The Adventures of Kudos the Poet - Part I

Recently, I had the privilege of venturing to Poplar-Nakagaki Square -- right near Shady Lake off Rutabaga Road -- where my great aunt Wei-Wei operates a five-room bed-and-breakfast. I had just finished off a bowl of her notorious leek dumpling soup, climbed up the oval staircase, and was heading to my room when I heard the sound of someone typing on a laptop. It came from up above.

Now you have to understand that I'd been here in Poplar-Nakagaki Square for many a moon festival, and I knew that the house only had two levels. I was no amateur. I wore floral pajamas with feet. Someone must have been typing on the roof, which made me curious, if only because I'd always been a boring person with an amazing sense of appreciation for the trivial.

I found the ladder for the roof, and up I went, rung by rung, till I popped open the ceiling.

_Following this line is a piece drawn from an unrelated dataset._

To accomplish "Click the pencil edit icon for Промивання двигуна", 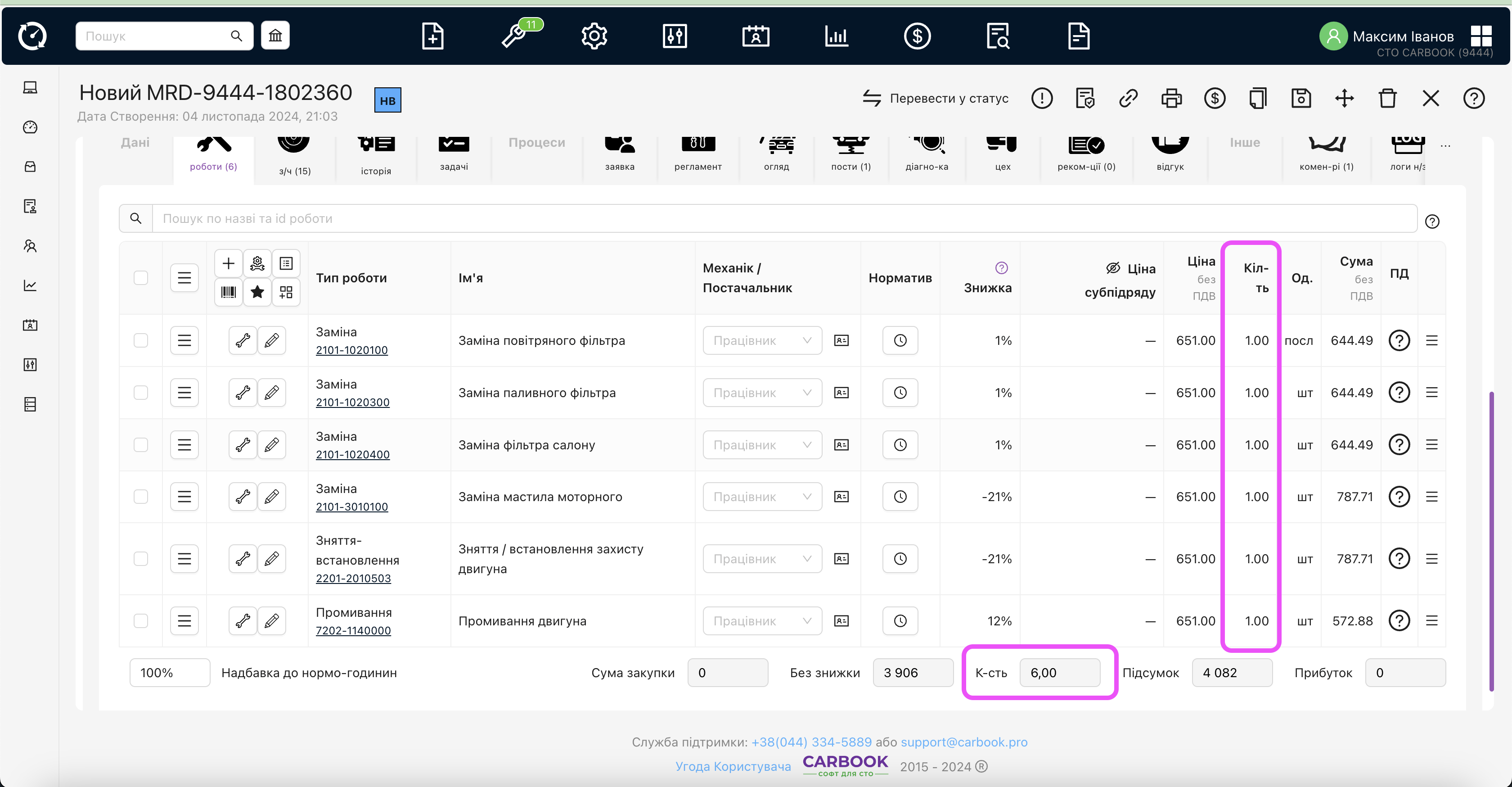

No one was there. I looked around, so you should trust me. But oh, the moon! You should have seen the moon. It was a Mrs. Moon from all the public libraries of our youths. If I was one of those kimono-making pygmies that you always hear about in the media these days, I would have stitched a giant kimono for Mrs. Moon. The laughter of a pygmy is often the size of a poncho. Then again, I thought, I have always been one of those people jealous of round objects, and there comes a time in every guy's life when he has to find his inner cubicle, master the art of triangles, and go work for the Trapezoid.

You don't know how lonely it gets sometimes in America. Everyday you order chicken fingers with curly fries. Some morality within you objects to combining curly fries with ketchup. You learn to watch cars, because isn't that what your parents always wanted? You tell yourself to grow up, and exactly three days and twenty-two hours after you have decided that you wanted to be a "grown-up," you find yourself piecing together a 5000-piece jigsaw puzzle of a Minneapolis car salesman's interpretation of Hong Kong circa 1983 with your parents, because your sister decided to come home from San Jose State six hours later than usual, and who can rest comfortably before your sister has arrived back home? Self-acceptance can be brutal.

I was just about to head back down when I heard a voice behind me whisper, "Rhombuses are squares with scoliosis." I gasped and turned around. The voice said, "Hi, my name is Kudos. And just who are you supposed to be at this hour?"